A Bidding War Where Everyone Loses
The Kansas City Star reports today that AMC Entertainment is leaving Missouri for the state of Kansas, in part due to $47 million in tax credits. Some politicians have already begun using the loss of AMC as an excuse to promote the expansion of tax credits in Missouri.
Well, let’s not rush to do something drastic just because Kansas is set to award $47 million to a company.
Tax credits are especially bad public policy because they frequently fail. Just this week, a company in Moberly made news because it looks like the company will default on $39 million in city-backed bonds. You may remember the company, Mamtek, because politicians promised the company would create 600 jobs, the state was set to award millions in tax credits to the company, and because Missouri Gov. Jay Nixon traveled to Moberly to announce the job creation.
Unfortunately, after a newspaper was pressured to close because it was asking too many questions about the tax incentive deals, Mamtek appears to have failed. Clearly, the promise of tax credits isn’t a guarantee of investment and job creation.
If Missouri legislators are so eager to copy Kansas’ policy of awarding tax credits, they might want to look at Michigan. More than $33 billion in tax incentives each year are awarded in Michigan, and yet the state has a dismal job rate and incredibly depressed economy. Just last year, Michigan announced the creation of more than $1 billion in tax credits alone.
Certainly, if tax credits resulted in tremendous economic growth and job creation, Michigan would be on the right track. It is not. In fact, the Mackinac Center for Public Policy, a research institute in Michigan, surveyed Michigan tax credits over a 10-year period and found that in more than 90 percent of cases, tax credits failed to deliver on promises.
It has been shown again and again: Tax credits fail frequently, and in many cases, taxpayers are stuck with the tab.
Remember Liberty Mutual? The company is still eligible to receive “Quality Jobs” tax credits from Missouri, despite the fact that it issued pink slips to many of its employees this year. Those employees were told that they could apply for lower-paying jobs at the company.
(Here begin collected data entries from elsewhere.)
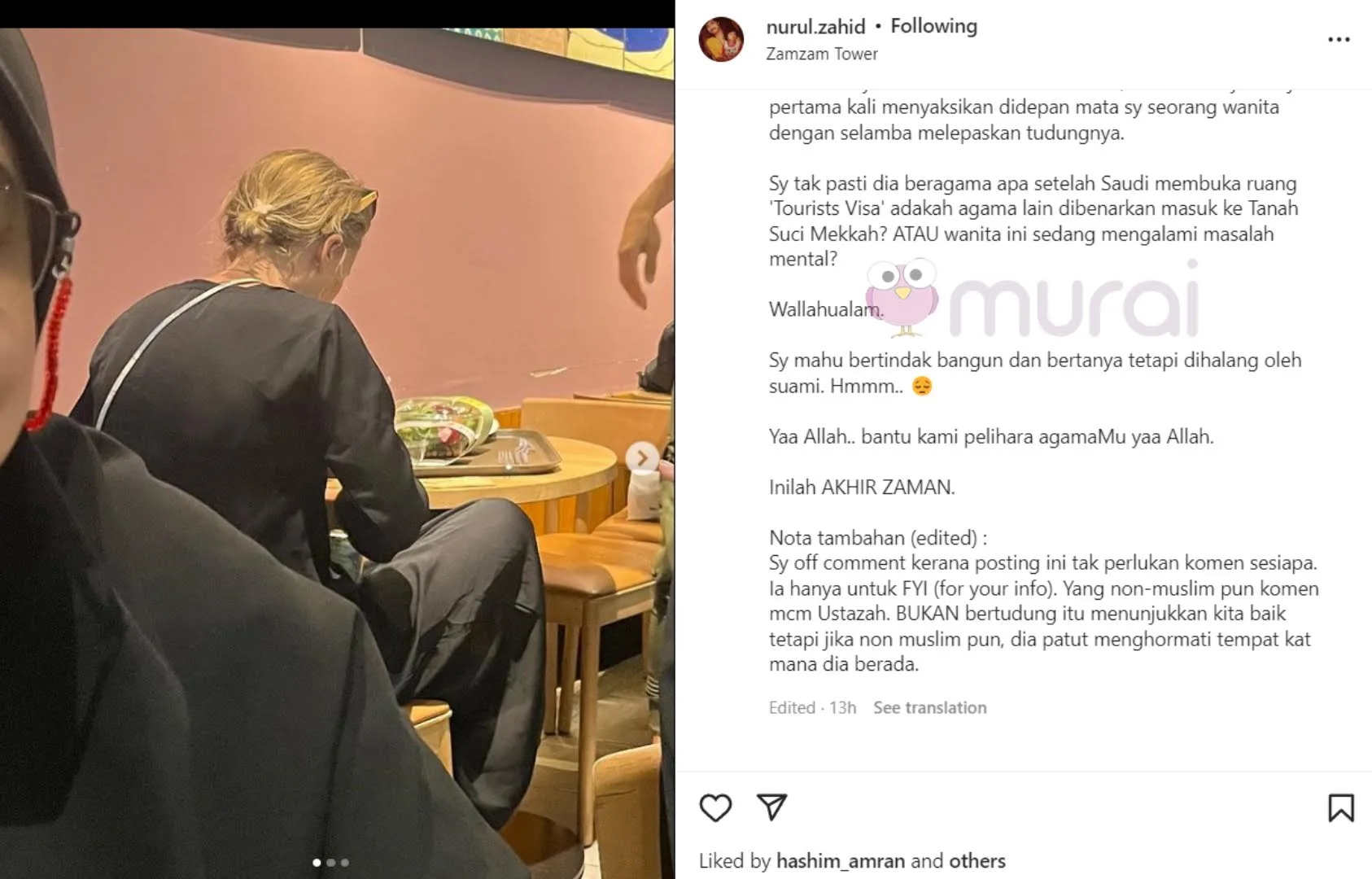This screenshot has width=1372, height=879.
Task: Select the first carousel dot
Action: pyautogui.click(x=317, y=863)
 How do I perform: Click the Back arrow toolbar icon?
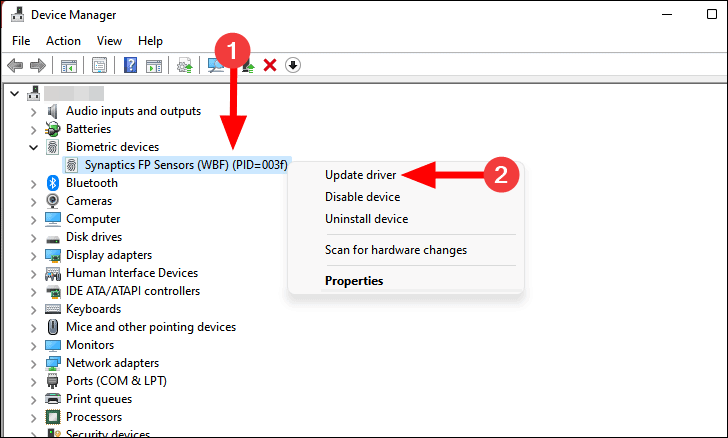[15, 66]
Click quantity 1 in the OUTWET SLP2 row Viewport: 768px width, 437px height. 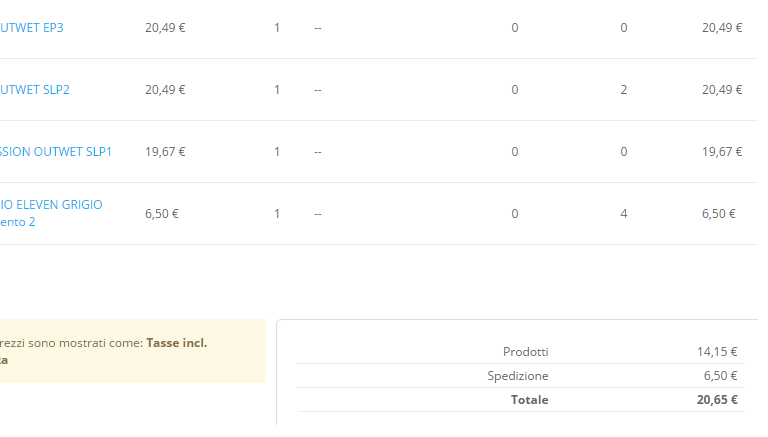(x=277, y=90)
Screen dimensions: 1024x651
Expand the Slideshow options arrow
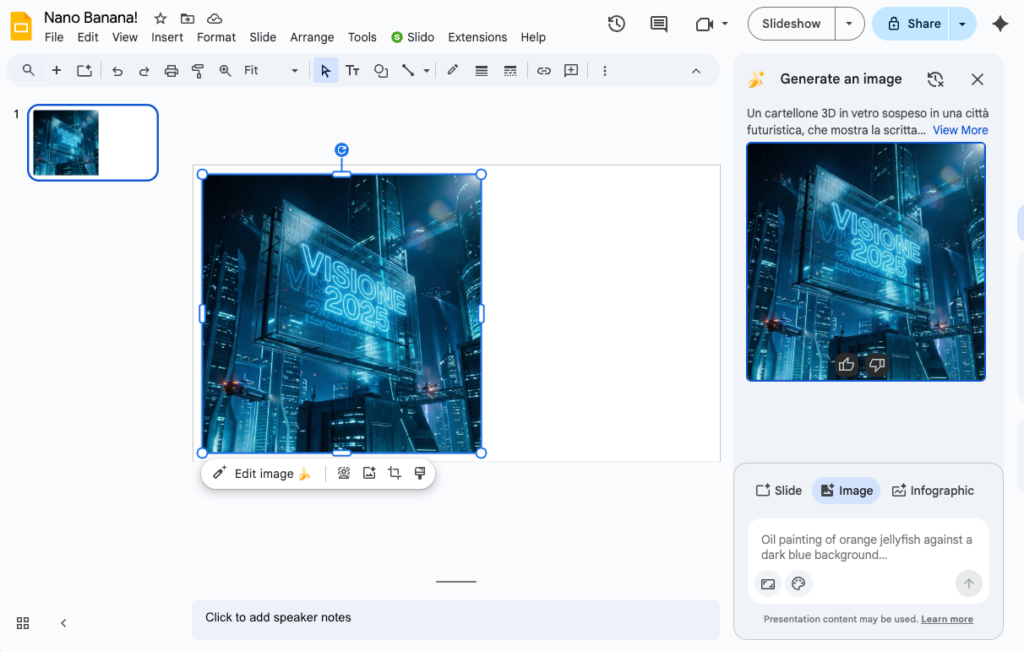pyautogui.click(x=849, y=24)
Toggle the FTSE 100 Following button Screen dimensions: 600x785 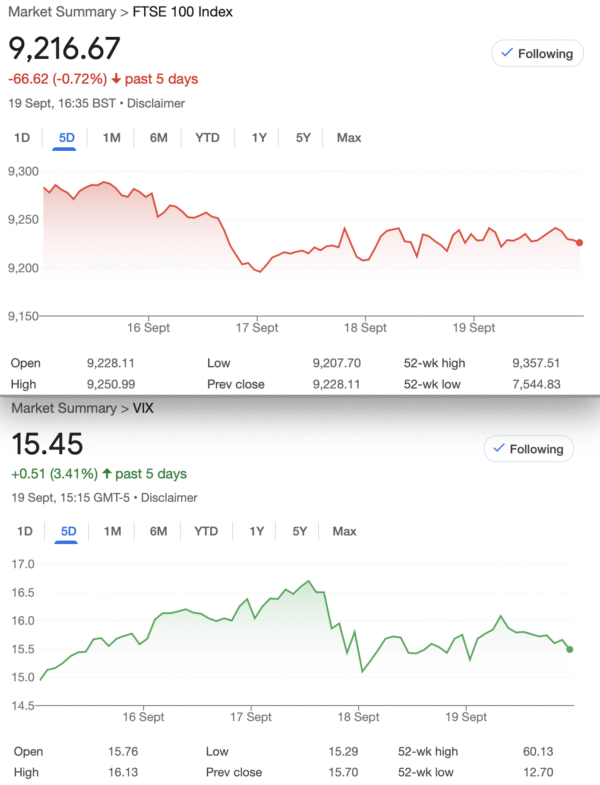click(537, 54)
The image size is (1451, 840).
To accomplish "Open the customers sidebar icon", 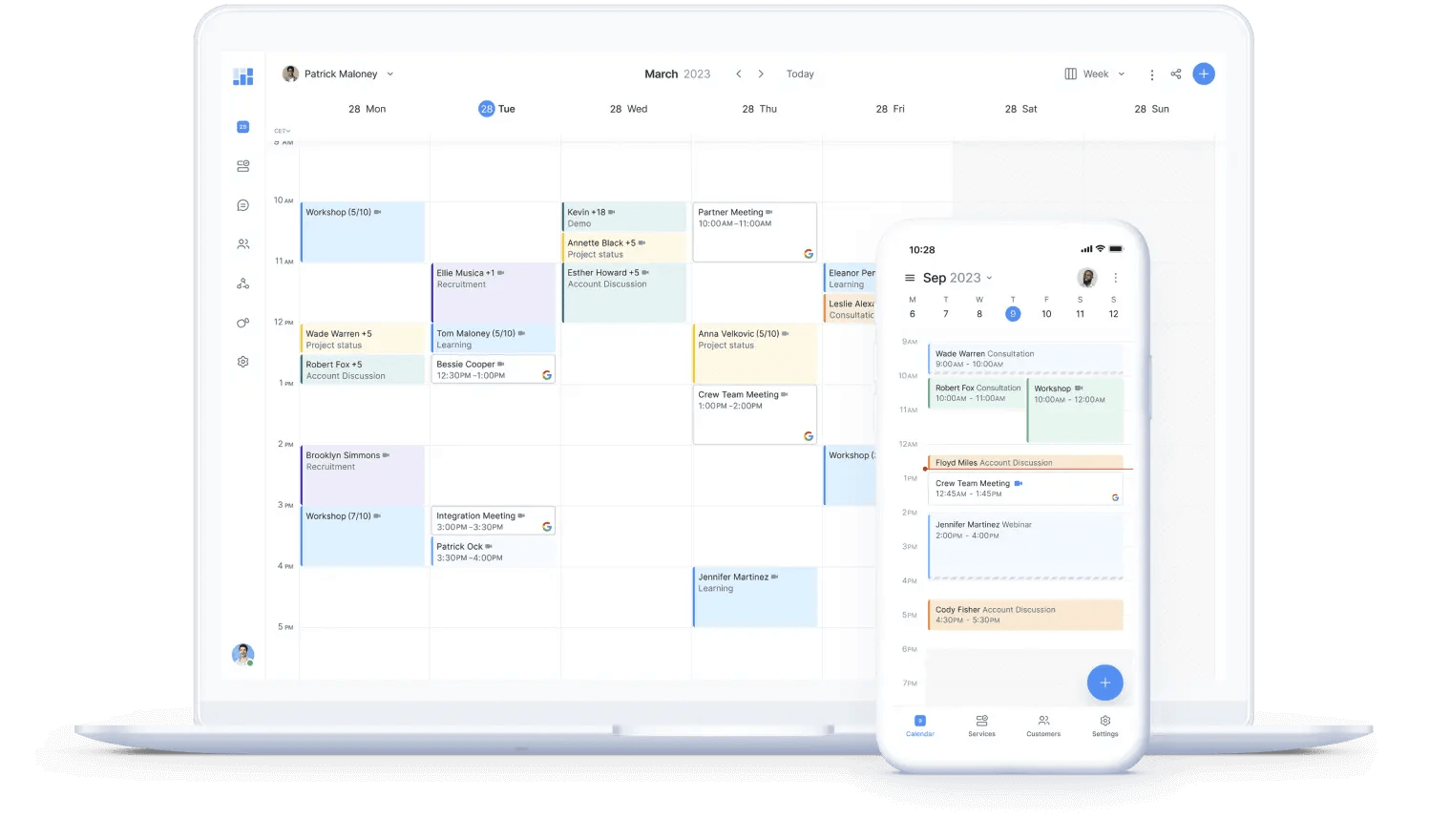I will click(x=242, y=244).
Furthermore, the argument that tax credits are just a way of returning one company’s tax dollars to it is incorrect. Tax credits are transferable, meaning that they can be sold. What this means is that a company can receive an enormous tax credit, of say $10 million, even if the company’s tax bill is only $100,000. The company can sell the remainder of the credit to someone else, and use the cash.
Transferable tax credits mean that the taxes that you and I pay subsidize tax credit projects like the “quality jobs” being created at Liberty Mutual.
Look, I understand legislators’ concern: A company is leaving Missouri for Kansas. But should we panic? Kansas has offered AMC $47 million. AMC says it will bring about 400 employees to the state. That comes out to a subsidy of more than $100,000 for each job brought to Kansas.
Maybe those jobs aren’t worth all of us chipping in more than $100,000 for each one, especially given how frequently tax credits fail to deliver on promises. Instead, we should focus on what does work. Let’s lower tax rates for everyone, instead of just the favored few. Lowering the state income tax or Saint Louis’ and Kansas City’s earning taxes would be a great place to start. Let’s get rid of unnecessary regulations and licenses that do no good, like limitations on taxi cabs, removing barriers to becoming a veterinarian, or by allowing dental therapists to provide dental care to rural and low-income Missourians.
It’s easy to call attention to a single company that moved across state lines because it could get a better deal. But let’s not forget all of the individuals and companies that stay in Missouri because of what this state does have to offer.